Across the Ryemela Ocean in Htyarloa, reachable by air/raft or the occasional harvest barge, are the vast plantations maintained by the Aslan Arlyukhtistaokhte clan. Descended from Aslan long since assimilated into Darrian society, the Aslan of Htyarloa are nowhere near as volatile as their original Ihatei ancestors, but neither have they become humans, so travellers should treat them with the usual caution accorded to Aslan. They are not generally well-disposed to offworlders, there being few legitimate reasons for them to visit, but good conduct and plenty of flattery can usually convince the overseers of individual parcels of land to permit visits of a few days. Most crops are grown here in greenhouses using hydroponics, but there also exist large plantings of native species that have proven export potential, as well as smaller experimental plantings. The labor is provided mostly by juvenile Aslan males and human workers from across the ocean, while the female Aslan oversee the whole affair. Following the communal model of the human-dominated west, most Htyarloans live in communal longhouses and dine together at midday and in the evenings. This is about the only time a visitor is likely to see more than a handful of adult Aslan males. Inquiries into their activities are not encouraged, and will be met with an intentionally vague answer about their role in the Flexian military.
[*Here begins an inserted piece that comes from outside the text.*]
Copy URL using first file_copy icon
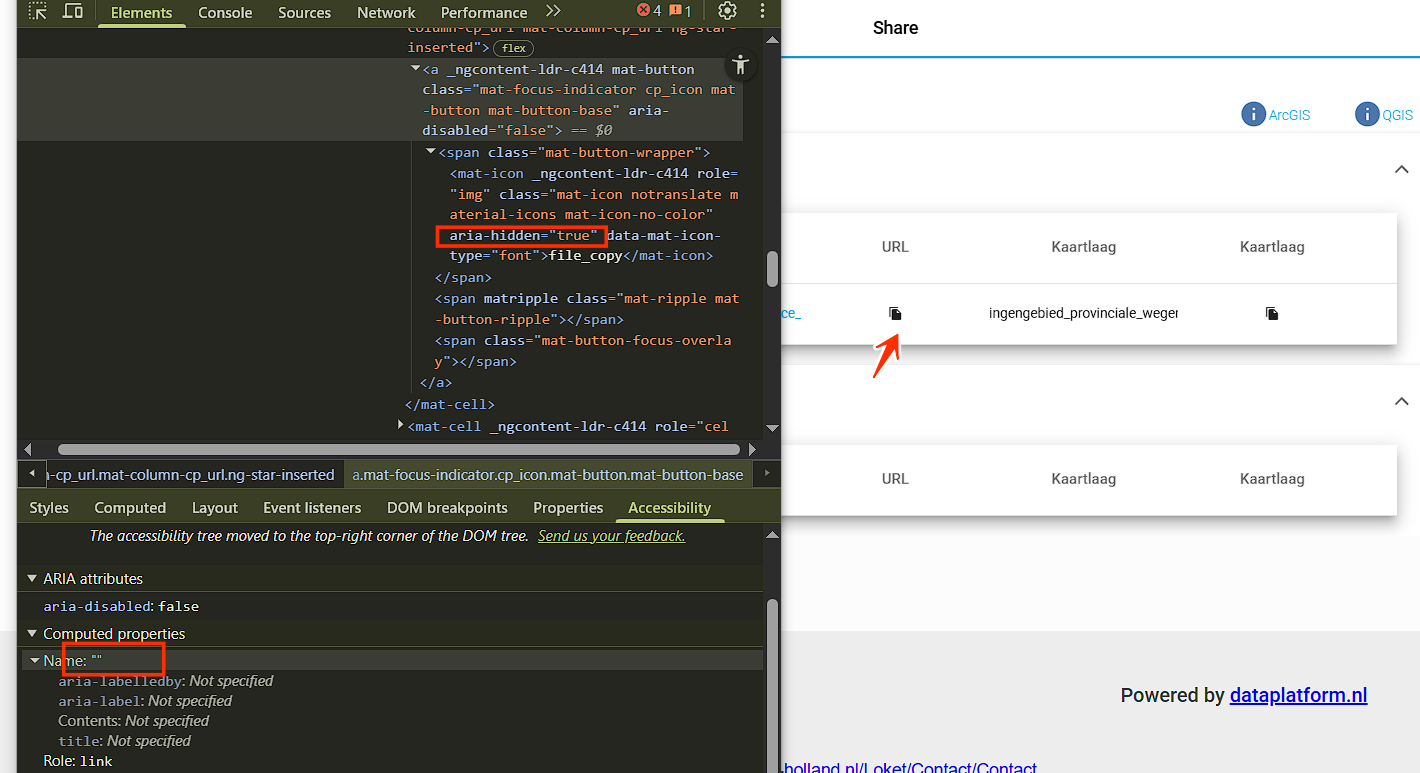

Visitors will in general find Flexians everywhere to be gracious hosts once they have established that they are present on legitimate business. As is the case with many small colonies, virtually everyone expects a tip for any service rendered, but this is seldom more than a credit or two, and larger tips will usually be politely refused. Failure to tip will not incur any hostility, but word travels fast in a small colony, and stingy visitors may suddenly find themselves lost, carrying their own bags and unable to get directions. The local government is especially solicitous if they suspect that travellers may bring new business opportunities, legal or otherwise, but the increasingly delicate political situation in the subsector means that travellers with unscrupulous lines of work will have to be discreet if they wish to gain employment with the government.